Captain America + Iron Man + Thor VS Thanos

Captain America use Mjolnir hammer

All the resurrected heroes came on to help fight the enemy

Iron Man grab infinite gems and install them on nano-steel gloves , turning Thanos and his army into ash (I am Iron Man !)

Iron Man unable to withstand the power of gems , dead (Dr. strange see The only way to win)

Thor joined Guardians of the Galaxy

Captain America cross to 1970 life with Peggy

Finally Old Captain America crossed back , give his shield to Falcon , Falcon inherits Captain America


----------



## Deleted User (Apr 28, 2019)

How does the movie go about explaining all the obvious time paradoxes?


----------



## zestiva (Apr 28, 2019)

no explaining


----------



## Rioluwott (Apr 28, 2019)

Snugglevixen said:


> How does the movie go about explaining all the obvious time paradoxes?





Spoiler



they say that if they brought the gems after using them to the past just after they borrowed them the future won´t change(much) i think.
Thats when Captain America goes to the past to deliver the gems, Mjolnir and he just stays in the past without telling anyone


----------



## Deleted User (Apr 28, 2019)

Rioluwott said:


> Spoiler
> 
> 
> 
> ...


So he creates another paradox by staying in the past.


----------



## Rioluwott (Apr 28, 2019)

Snugglevixen said:


> So he creates another paradox by staying in the past.





Spoiler



not a paradox rather than that a different timeline where he lived there and made the same with the gems
it is explained that if they go to the past and change it the future won´t change, the changed past will have its own future different from the present


----------



## Deleted User (Apr 28, 2019)

Rioluwott said:


> Spoiler
> 
> 
> 
> ...


Captain America is Trunks.


----------



## Deleted User (Apr 28, 2019)

Did anyone else find it weird that when Capatain America used Mjolnir, it had lightning? I thought the lightning came from Thor not the hammer?


----------



## Cyan (Apr 28, 2019)

- I was sad Howard Stark is not played by  Dominic Cooper.
well, the gem is from 1970, right? so Howard is old. but then, Roger sees Peggy Carter, not aged.
she looks the same as when she played Agent Carter during WWII. so, Howard is old but carter is not?
Maybe I didn't see well and she wasn't young?

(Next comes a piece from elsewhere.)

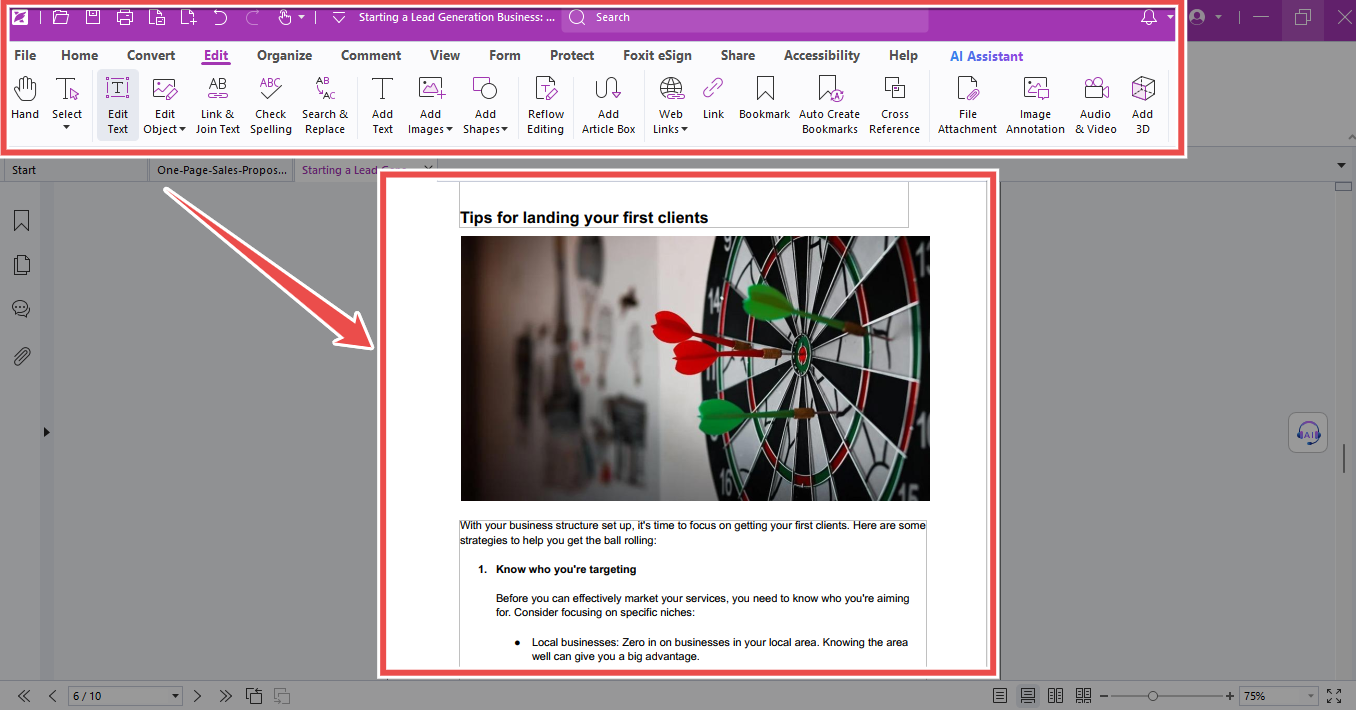
Task: Switch to the One-Page-Sales-Propos document tab
Action: (x=222, y=169)
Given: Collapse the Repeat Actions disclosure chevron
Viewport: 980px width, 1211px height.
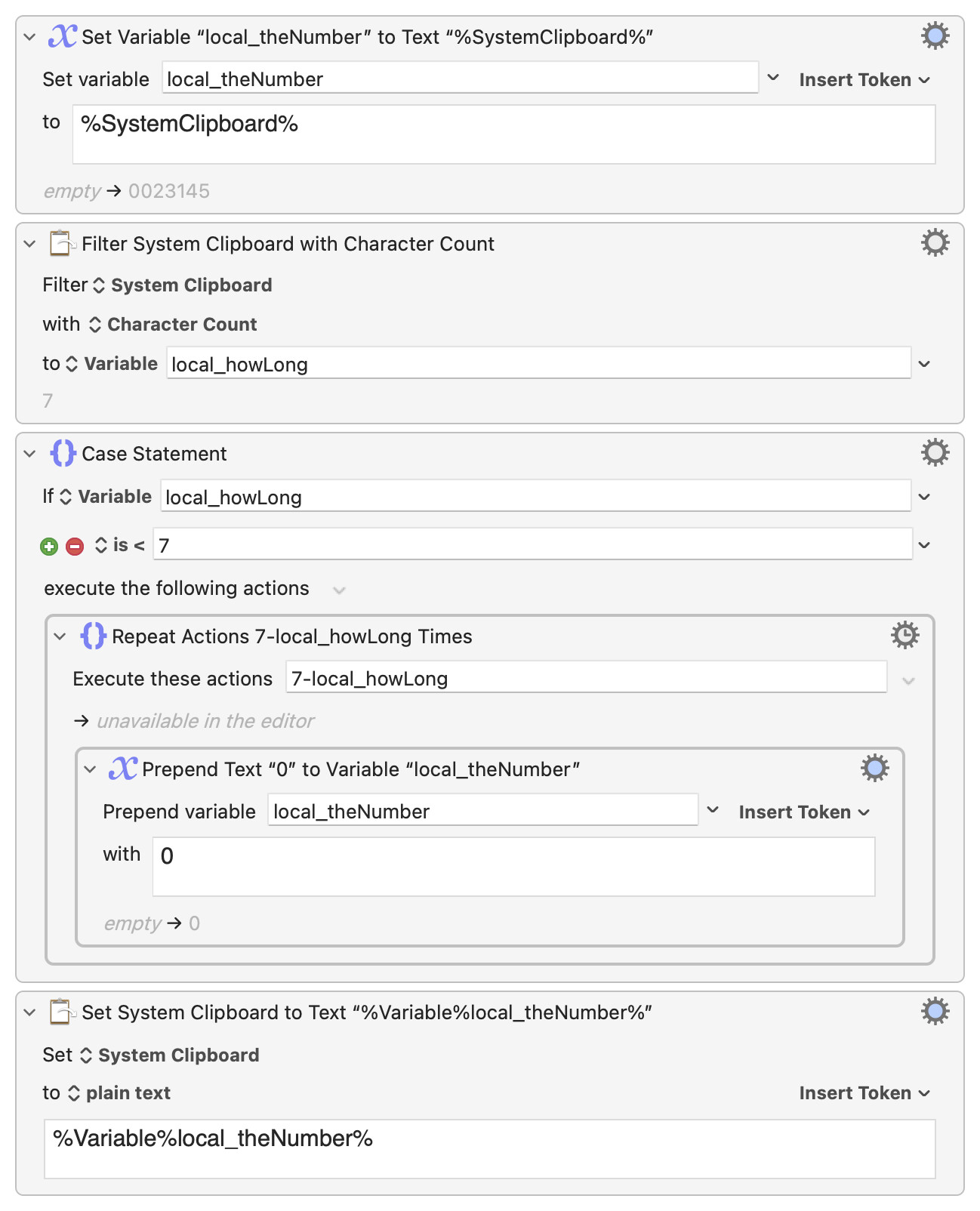Looking at the screenshot, I should click(x=60, y=636).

- one thing I liked is the way they explain time travel. this is what I always thought.
if you go to the past, this is not the past, but your future, doing things in the past can't undo the present because it's not your past anymore. "that make sense" she said!
but I didn't like the fact that he stayed in the past, and is old from the same timeline at the end, breaking that idea of not affecting the present.
The "present" as we know it, always had Carter live alone. we even seen her before she dies, when Roger meet her and she spoke like she is surprised to see him alive and talk about valkyrie war (last time she saw him).
She has Alzheimer, but the museum is full of videos of her life without steeve.

If he stayed in the past and it's the same timeline from "our present" (all the MCU chronology is the present's current timeline) then she would remember living with him, valkyrie wouldn't be the last time they saw, they would be married.
In captain america civil war, carter says "roger saved the man who will finally become my husband", so she didn't marry Roger. unless she married another man but lived with roger? or married both?

Also, as she also stated (forgot which movie) he can't have a calm life, he needs to be a hero. If he stayed in the past, he wouldn't be able to not act as a hero and would have helped so much that his secret identity wouldn't be that secret, and SHIELD/HYDRA/Other would have noticed he was alive, even if not playing hero.
it was nice to see him stay for her, but breaks chronology they force to keep consistent.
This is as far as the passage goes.